Joe Pellegrino was thinking small.
Well, not so much small as attainable. The retired United States Army Lt. Col. spent a career in arguably one of the most goal-oriented arenas in the world, and his up-front and candid demeanor – almost as if he’s expecting something from you in the conversation – gives the impression that neither he nor those below him fell short very often.
The idea, thought the then-Manteca Chamber of Commerce Executive Director, was to raise enough money to start a program that would place 500 flags throughout Manteca on each of the major patriotic holidays.
President’s Day. Veterans Day. Fourth of July. Memorial Day.
But Pellegrino ran into a problem that many people in the world of non-profits would love to have – everybody that he asked for money and help said yes.

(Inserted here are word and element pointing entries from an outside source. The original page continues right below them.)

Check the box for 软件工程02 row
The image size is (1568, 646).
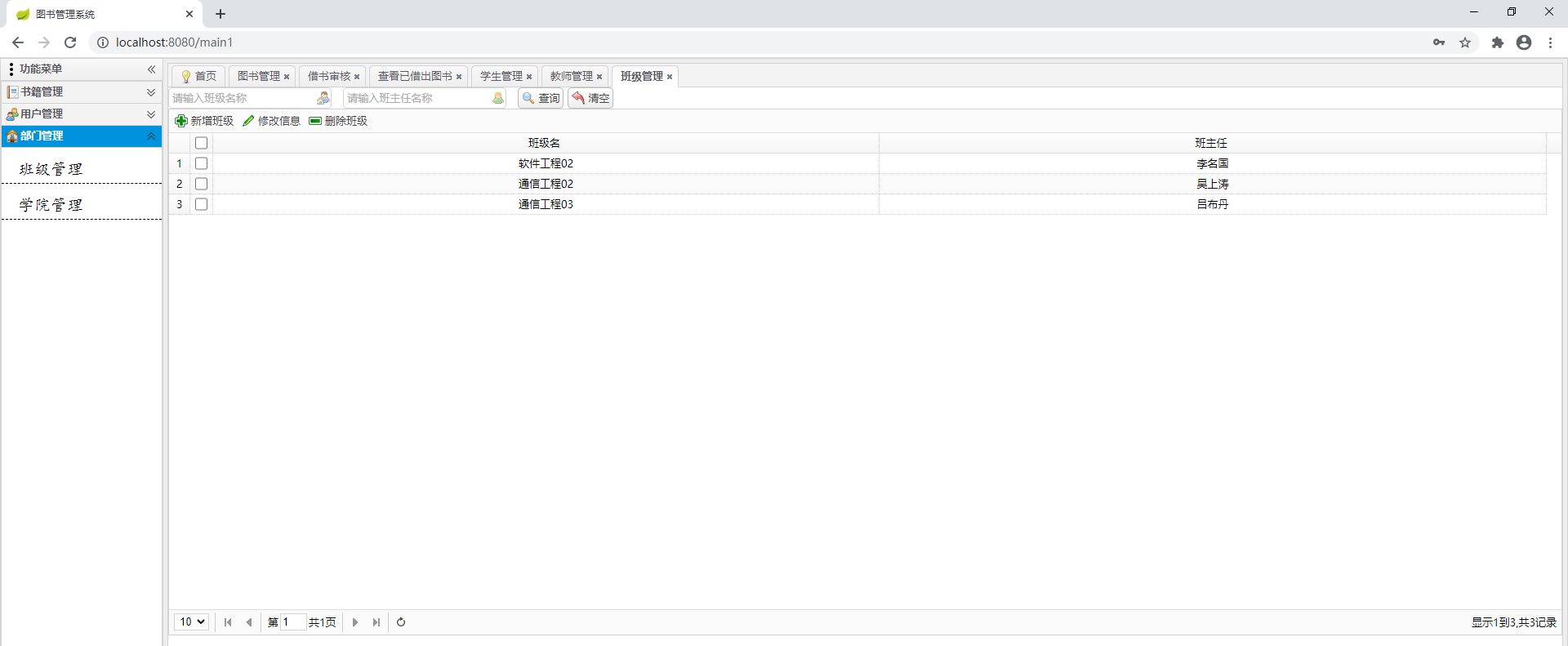(x=202, y=163)
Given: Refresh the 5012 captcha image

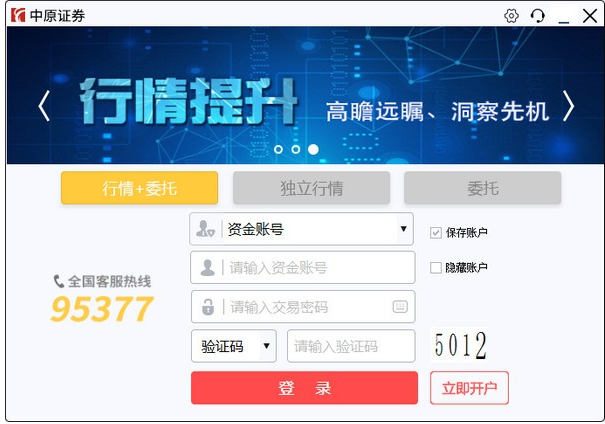Looking at the screenshot, I should (x=459, y=345).
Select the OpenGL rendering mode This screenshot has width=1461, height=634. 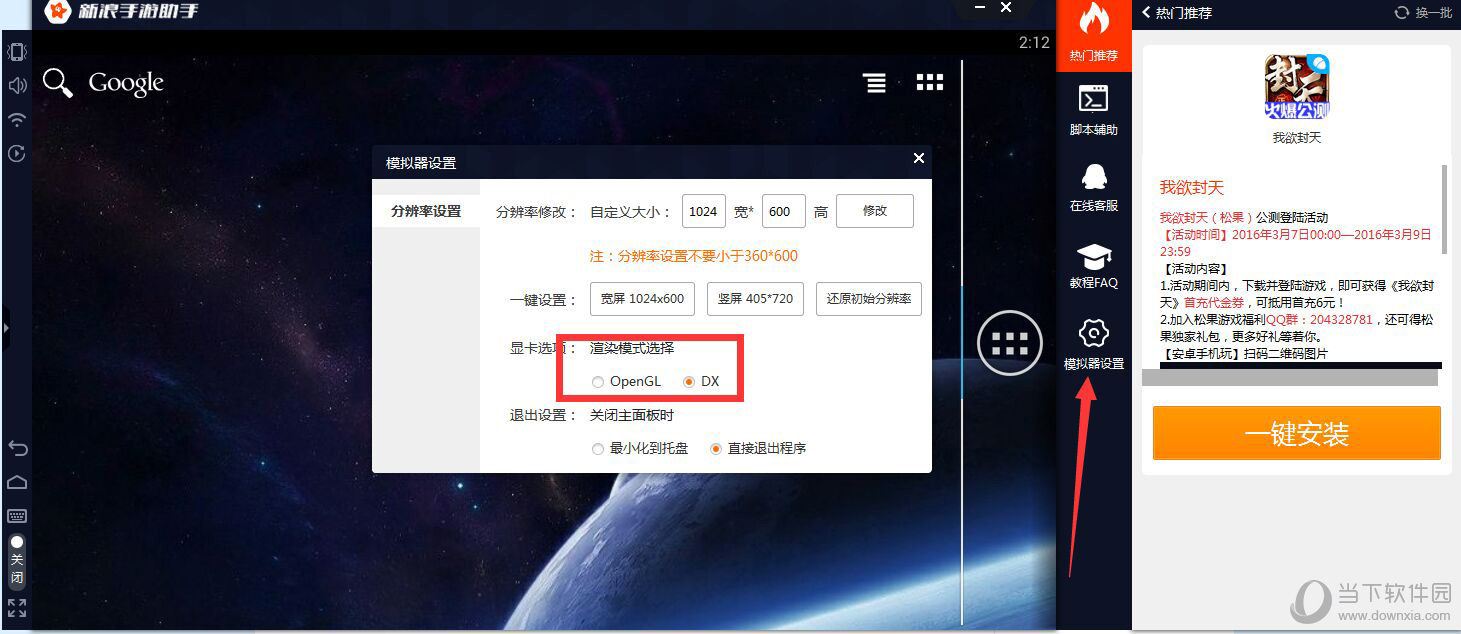[x=598, y=381]
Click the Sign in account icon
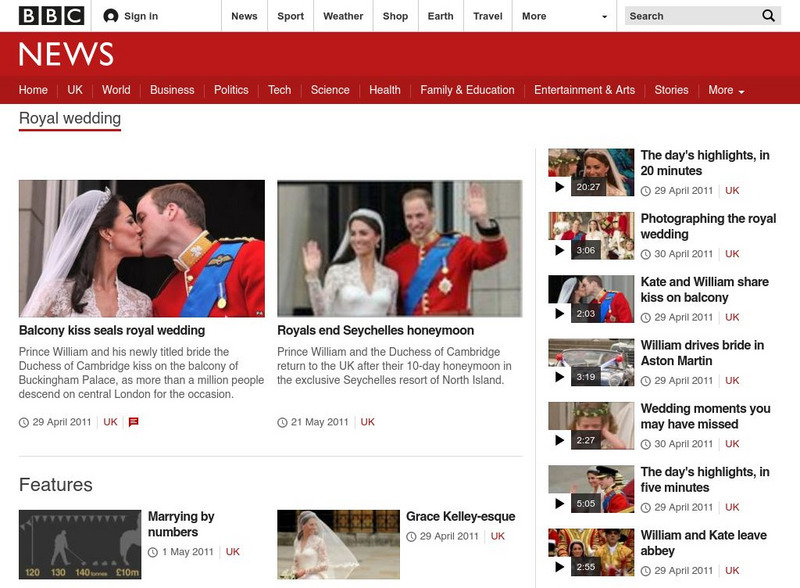The width and height of the screenshot is (800, 588). coord(111,16)
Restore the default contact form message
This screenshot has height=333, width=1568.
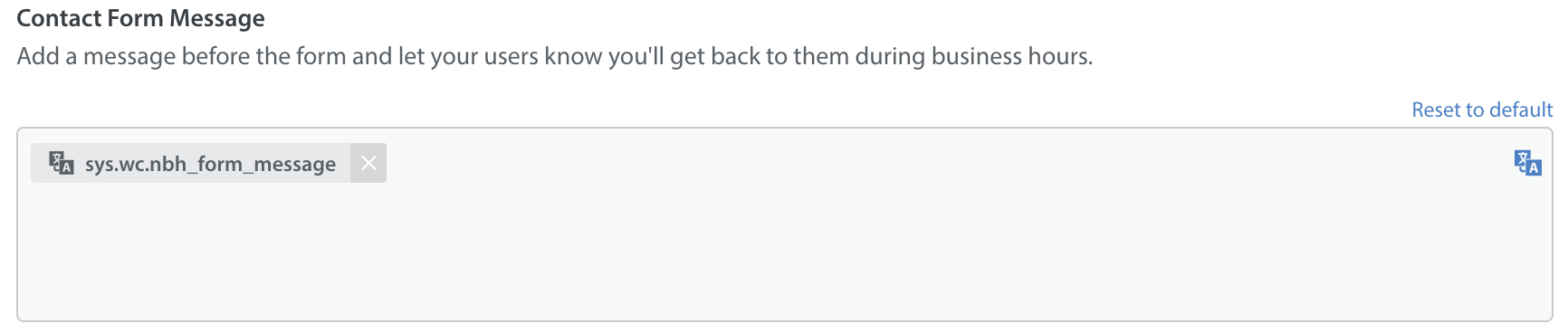coord(1482,109)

What started, in his mind, as a lofty goal for 500 flags quickly blossomed into 1,000 flags. And then 1,500 flags. And then 2,400 flags. Every business and every resident and every community service organization got behind a simple idea that a mid-sized American town that prides itself in maintaining its small-town charm should be able to offer some of those small-town draws.

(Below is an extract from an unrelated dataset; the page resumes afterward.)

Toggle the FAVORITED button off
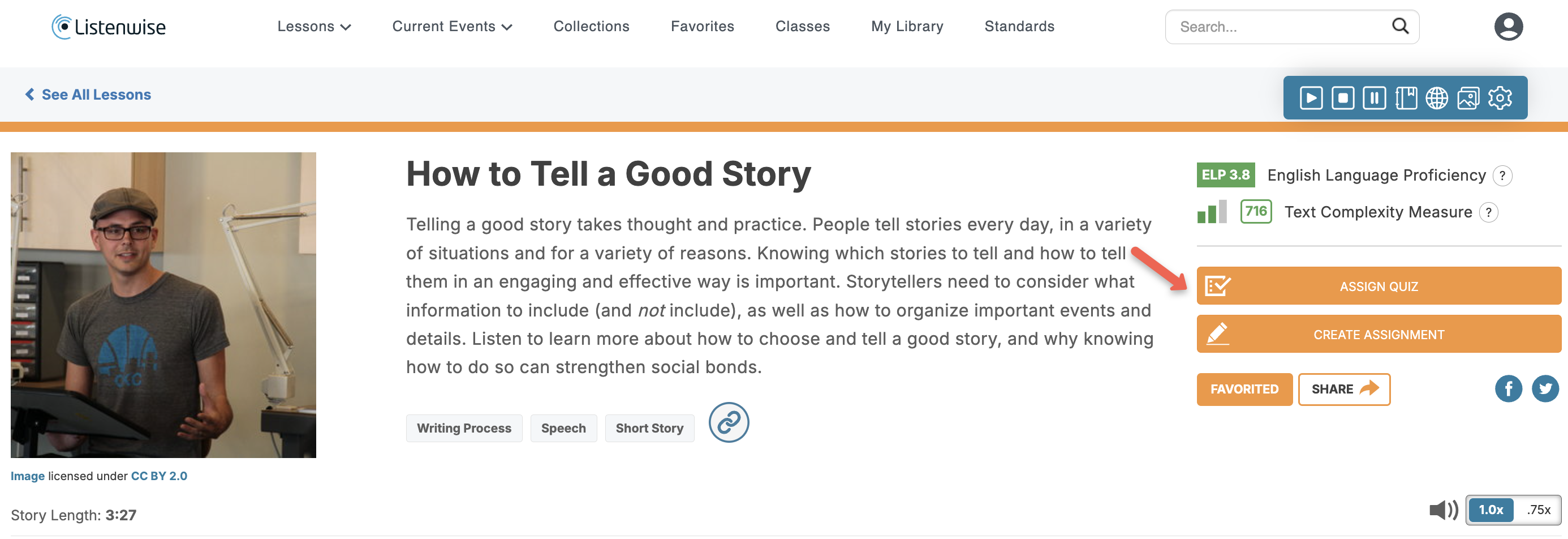 pos(1243,389)
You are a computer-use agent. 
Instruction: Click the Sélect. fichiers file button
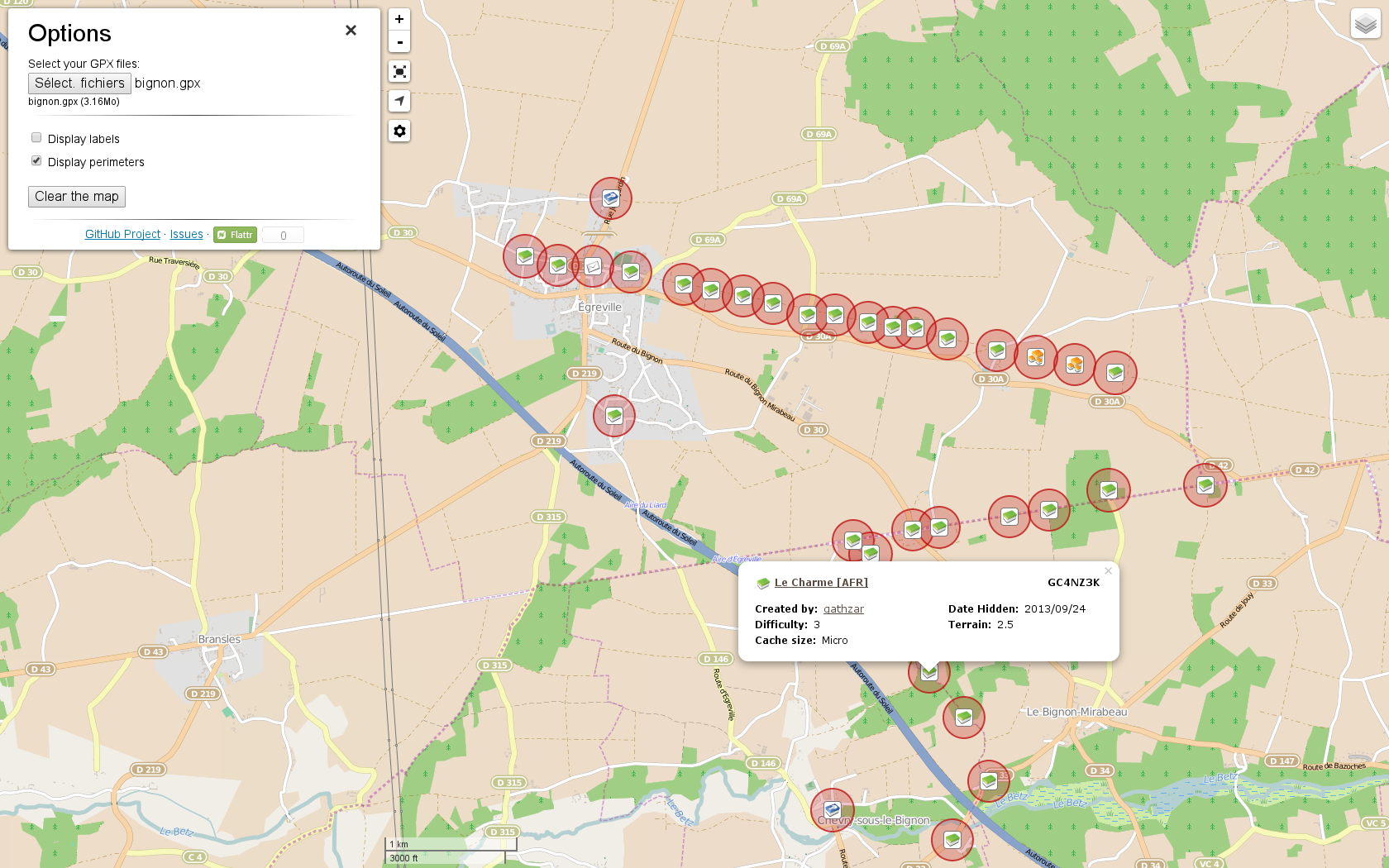(x=79, y=83)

It took work and it took planning and it took a lot of those firm, officer-like conversations where the imposing Pellegrino would maintain the handshake and peer into the eyes of whoever he was soliciting until he got what he was asking for. But Flags of Manteca became a reality and helped give the small-town Northern California boy (he hails from Weed) a victory that earned him the Grand Marshal spot in the Manteca Holiday Parade in 2010.
“Coming from a military background, you fly the colors – it’s what you see when you go back to Washington, D.C., or you travel overseas to a base or you do anything that represents the country,” Pellegrino said. “So I thought that it would be a neat idea to try and get some money together to get about 500 flags together to put out on the holidays.
“But there wasn’t a soul that said no to me. I bet I went out there and talked to 1,000 people and each and every one of them said that they’d help out in one way or another. Manteca is a very patriotic community – it’s all about family and country. And I think you can see that in how supportive the public was in this.”
It would be unfair to say that any one veteran has a sense of patriotism that’s greater than any others.
But Pellegrino’s assignment – posted to the National Airborne Emergency Command Post – put him at arm’s reach of the President of the United States of American for roughly a decade.
That guy, in the military dress uniform walking behind the President when he steps out onto the tarmac carrying a briefcase that’s handcuffed to his wrist? That was Pellegrino. And the briefcase? It contained the protocol for initiating a nuclear strike when away from a military command post like the White House Situation Room or The Pentagon.
He was on-duty when Iranian revolutionaries overtook the United States Embassy in Tehran and took 52 Americans hostage. He was on duty when John Hinckley Jr. tried to assassinate President Ronald Reagan only 69 days into his Presidency.
It was a period of unrest and uneasiness. So, day-in and day-out, here was this Army officer from a small, sleepy mountain town in the shadow of Mount Shasta that carried the one piece of luggage that could literally end mankind. It’s the kind of assignment that puts the freedoms that Americans enjoy into constant perspective.
Hence, the flags.
Football and the future
His last posting before retiring was at The Presidio near the base of the Golden Gate Bridge, and it was there that he would be able to rabidly pursue one his life’s greatest passions.
The San Francisco 49ers.
Pellegrino was able to get in on the ground floor of the Bill Walsh dynasty that started when the team used a third-round pick to select a Norte Dame quarterback with moderate upside in the 1979 Draft. He saw the games at Kezar Stadium, braved the cold of Candlestick and watched with amazement as a team that he had followed since his days a tyke in Weed became one of the greatest franchises in all of sports.
Pellegrino and his wife Pat ended up moving to Manteca (they still live here), and his involvement in the community would allow him to forge a friendship with one of his childhood idols – R.C. “Alley Oop” Owens – and develop a pipeline between his beloved organization and the Manteca Boys and Girls Club.
And like any military man, Pellegrino keeps moving. He’s still active on the Boys and Girls Club Hall of Fame Selection Committee. He spent a decade as the St. Anthony’s School Athletic Director, and remains a vital part of the Italian-Catholic Federation and the Knights of Columbus.
But his flags are still near and dear to his heart. Even if he wants to see more of them.
“My big wish is to see 2,500 more flags,” he said with a laugh. “I want to be able to see them all the way down Yosemite and Main and Union and Louise – just one big rectangle.
“That’s was the original plan, you know? And I think had I stayed on with the Chamber for a little bit longer, it’s something we probably would have gotten done. But it’s still doable.”